Le déficit public de la France représente l'écart entre les recettes et les dépenses des administrations publiques. Il est constaté lorsque ces dépenses dépassent les recettes. Depuis le milieu des années 1970, la France affiche un déficit public annuel, accru récemment par la crise sanitaire. L'Union européenne, par le biais de directives, incite les pays de la zone euro à maîtriser leur déficit national. Si certains économistes voient le déficit comme un levier pour dynamiser l'économie, d'autres le perçoivent comme un signe inquiétant de mauvaise gestion.
Compréhension des dépenses publiques
Le budget français englobe l'ensemble des recettes et des dépenses des administrations publiques, comprenant l'État, les administrations centrales, les collectivités locales, et les organismes de protection sociale. Les dépenses incluent les salaires des fonctionnaires, les investissements dans les infrastructures, ainsi que les coûts liés à la sécurité et à la santé.
Les recettes publiques proviennent de divers prélèvements : impôts sur le revenu, impôts sur les sociétés, TVA, droits d'enregistrement, et cotisations sociales. Chaque année, l'État évalue son solde public, reflétant la différence entre ces recettes et dépenses. Un solde négatif indique un déficit public, alors qu'un excédent se manifeste lorsque les recettes excèdent les dépenses.
État actuel du déficit public en France
Le déficit public en France a constamment été négatif depuis 1974, atteignant une profonde détérioration durant la crise sanitaire de 2020, avec un déficit culminant à 207,1 milliards d'euros (8,9 % du PIB). Ce chiffre a depuis légèrement diminué, mais en 2023, il a de nouveau progressé à 154 milliards d'euros (5,5 % du PIB), rendant plus difficile l'objectif du gouvernement de ramener le déficit en dessous de 3 % d'ici 2027, comme le stipule le pacte européen.

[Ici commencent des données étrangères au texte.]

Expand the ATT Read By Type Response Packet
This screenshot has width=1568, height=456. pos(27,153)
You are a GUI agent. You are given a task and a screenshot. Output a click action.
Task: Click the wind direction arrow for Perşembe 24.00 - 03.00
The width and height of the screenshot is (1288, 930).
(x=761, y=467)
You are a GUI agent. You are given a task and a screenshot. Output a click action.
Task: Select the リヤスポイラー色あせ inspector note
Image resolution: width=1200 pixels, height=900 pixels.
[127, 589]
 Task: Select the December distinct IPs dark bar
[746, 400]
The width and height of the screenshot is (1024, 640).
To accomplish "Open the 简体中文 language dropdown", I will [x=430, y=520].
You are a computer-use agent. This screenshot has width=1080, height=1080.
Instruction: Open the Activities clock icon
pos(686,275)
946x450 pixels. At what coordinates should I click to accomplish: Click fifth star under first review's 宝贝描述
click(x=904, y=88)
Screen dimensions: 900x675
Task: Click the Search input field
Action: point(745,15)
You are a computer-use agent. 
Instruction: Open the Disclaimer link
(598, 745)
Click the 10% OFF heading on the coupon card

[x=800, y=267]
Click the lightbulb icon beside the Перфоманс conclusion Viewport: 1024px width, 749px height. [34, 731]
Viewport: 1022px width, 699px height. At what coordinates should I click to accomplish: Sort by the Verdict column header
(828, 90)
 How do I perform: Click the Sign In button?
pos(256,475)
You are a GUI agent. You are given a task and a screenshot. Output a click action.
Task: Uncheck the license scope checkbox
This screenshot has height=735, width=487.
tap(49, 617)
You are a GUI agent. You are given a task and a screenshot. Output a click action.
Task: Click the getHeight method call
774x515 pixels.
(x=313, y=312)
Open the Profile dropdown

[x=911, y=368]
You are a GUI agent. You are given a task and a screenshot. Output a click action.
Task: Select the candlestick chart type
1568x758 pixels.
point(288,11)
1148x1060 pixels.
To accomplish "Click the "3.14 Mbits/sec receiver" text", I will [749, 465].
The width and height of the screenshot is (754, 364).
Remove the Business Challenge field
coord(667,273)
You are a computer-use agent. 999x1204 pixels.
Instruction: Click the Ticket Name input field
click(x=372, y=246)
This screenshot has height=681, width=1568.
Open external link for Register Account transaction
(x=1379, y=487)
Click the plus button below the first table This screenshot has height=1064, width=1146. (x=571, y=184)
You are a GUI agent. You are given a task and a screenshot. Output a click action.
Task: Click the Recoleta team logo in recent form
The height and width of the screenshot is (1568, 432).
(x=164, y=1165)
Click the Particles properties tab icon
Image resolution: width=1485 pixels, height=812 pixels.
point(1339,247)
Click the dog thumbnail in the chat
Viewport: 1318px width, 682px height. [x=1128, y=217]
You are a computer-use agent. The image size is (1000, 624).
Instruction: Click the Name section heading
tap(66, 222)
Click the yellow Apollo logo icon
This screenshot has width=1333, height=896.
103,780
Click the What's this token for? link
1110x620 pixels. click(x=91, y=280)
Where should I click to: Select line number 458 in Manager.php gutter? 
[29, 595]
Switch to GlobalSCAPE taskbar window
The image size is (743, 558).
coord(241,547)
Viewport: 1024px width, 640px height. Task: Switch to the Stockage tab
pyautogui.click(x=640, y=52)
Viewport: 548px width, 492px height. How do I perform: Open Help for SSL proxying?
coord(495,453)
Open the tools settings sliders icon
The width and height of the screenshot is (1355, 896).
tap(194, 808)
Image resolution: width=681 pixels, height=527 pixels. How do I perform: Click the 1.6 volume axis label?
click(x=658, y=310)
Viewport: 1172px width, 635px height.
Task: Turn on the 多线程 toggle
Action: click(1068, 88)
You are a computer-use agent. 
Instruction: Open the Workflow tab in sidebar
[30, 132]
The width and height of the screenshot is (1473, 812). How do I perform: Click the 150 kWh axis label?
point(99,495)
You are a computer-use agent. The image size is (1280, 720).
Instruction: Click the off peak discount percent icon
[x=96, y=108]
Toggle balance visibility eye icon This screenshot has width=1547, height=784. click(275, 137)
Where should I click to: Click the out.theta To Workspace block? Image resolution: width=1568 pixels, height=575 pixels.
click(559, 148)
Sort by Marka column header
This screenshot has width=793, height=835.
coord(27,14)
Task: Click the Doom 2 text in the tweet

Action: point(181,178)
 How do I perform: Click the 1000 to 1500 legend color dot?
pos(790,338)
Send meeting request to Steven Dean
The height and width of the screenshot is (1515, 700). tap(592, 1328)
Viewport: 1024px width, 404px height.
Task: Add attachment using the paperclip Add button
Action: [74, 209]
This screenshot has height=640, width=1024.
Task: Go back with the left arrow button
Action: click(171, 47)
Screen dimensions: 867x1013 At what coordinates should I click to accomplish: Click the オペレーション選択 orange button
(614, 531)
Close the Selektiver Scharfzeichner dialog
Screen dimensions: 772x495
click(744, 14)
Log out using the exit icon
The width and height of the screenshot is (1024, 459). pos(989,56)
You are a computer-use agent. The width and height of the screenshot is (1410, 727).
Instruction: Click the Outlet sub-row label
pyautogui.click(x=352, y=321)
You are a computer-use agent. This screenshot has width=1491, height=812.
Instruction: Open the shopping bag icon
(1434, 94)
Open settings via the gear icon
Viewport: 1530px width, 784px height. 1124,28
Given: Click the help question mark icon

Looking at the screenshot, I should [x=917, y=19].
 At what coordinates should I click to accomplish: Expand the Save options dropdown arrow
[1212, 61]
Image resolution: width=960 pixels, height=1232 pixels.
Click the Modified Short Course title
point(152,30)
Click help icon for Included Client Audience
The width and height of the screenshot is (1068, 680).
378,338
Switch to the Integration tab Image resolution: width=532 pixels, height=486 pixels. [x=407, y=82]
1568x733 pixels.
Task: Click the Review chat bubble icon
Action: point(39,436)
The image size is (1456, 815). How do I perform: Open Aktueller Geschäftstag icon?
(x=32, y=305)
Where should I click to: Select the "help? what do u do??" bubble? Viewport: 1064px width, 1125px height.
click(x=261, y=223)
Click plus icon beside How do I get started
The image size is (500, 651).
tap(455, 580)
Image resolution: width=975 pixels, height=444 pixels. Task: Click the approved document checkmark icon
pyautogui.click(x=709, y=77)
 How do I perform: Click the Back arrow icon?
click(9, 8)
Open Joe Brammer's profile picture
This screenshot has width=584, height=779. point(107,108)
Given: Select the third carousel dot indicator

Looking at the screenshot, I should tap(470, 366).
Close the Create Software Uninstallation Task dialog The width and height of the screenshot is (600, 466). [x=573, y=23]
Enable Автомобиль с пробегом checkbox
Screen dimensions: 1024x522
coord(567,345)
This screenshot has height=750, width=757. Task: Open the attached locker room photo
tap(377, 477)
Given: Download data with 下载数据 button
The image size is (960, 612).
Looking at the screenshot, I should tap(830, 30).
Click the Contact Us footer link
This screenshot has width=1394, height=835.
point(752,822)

La stagnation des recettes publiques par rapport aux dépenses, qui s'élèvent à environ 1 607 milliards d'euros, est à l'origine de cette hausse du déficit. Bien que la proportion des dépenses au PIB ait légèrement baissé, elles restent au-dessus des niveaux d'avant la crise Covid. Les dépenses de fonctionnement, de retraites, et d'indemnisation chômage ont contribué à cette situation, tandis que les recettes, principalement fiscales, n'ont pas suivi le même rythme de croissance.
Face à cette tendance, le gouvernement prévoit une diminution des dépenses publiques dans les mois à venir, afin de corriger le tir et d'assurer une stabilité économique.